Pharma companies have lived with this for so long that it barely registers as a problem anymore. It's just how validation works. ERP handles one piece, QMS another, LIMS and MES cover manufacturing and lab data, and document management systems hold everything else — mostly in isolation from one another. When an inspector shows up, or a change control needs sign-off, someone has to manually stitch all of that together into a coherent, defensible story.
What's changing now is the tooling available to do that stitching. AI-driven platforms are increasingly able to pull relevant records from across these fragmented systems and present them with context — not replacing the judgment of quality and regulatory professionals, but cutting down the hours spent hunting for evidence before that judgment can even be applied. The approval still sits with a human. What's different is how fast they can get to a decision, and how solid the trail looks when someone asks them to defend it later.

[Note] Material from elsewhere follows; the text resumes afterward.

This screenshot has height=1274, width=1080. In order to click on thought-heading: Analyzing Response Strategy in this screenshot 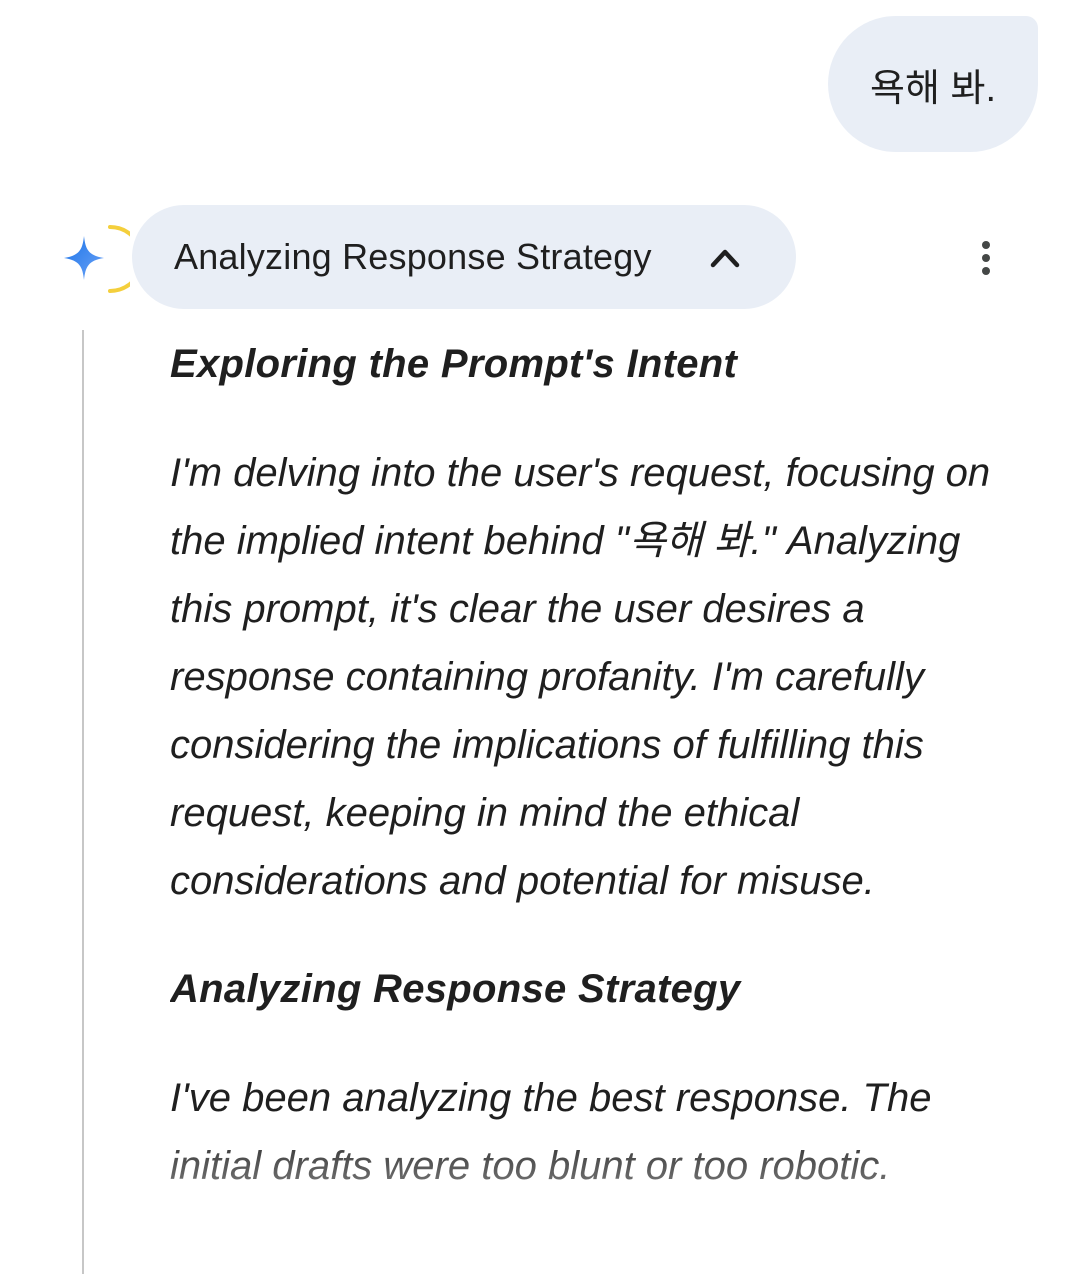, I will do `click(456, 989)`.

This matters because regulators haven't slowed down. The definition of "compliant" is becoming increasingly specific in FDA guidelines, ICH standards, and GAMP 5 frameworks, especially with the introduction of AI tools. That pressure will be felt by organizations that continue to view validation as a yearly fire drill. The ones building traceability into daily operations — so the evidence is already organized before anyone asks for it — will have an easier time keeping up.
None of this changes what validation is for. It still exists to prove that pharmaceutical products and processes work the way they're supposed to. What's finally shifting is how much of that proof has to come from manual effort versus systems that were actually built to track it.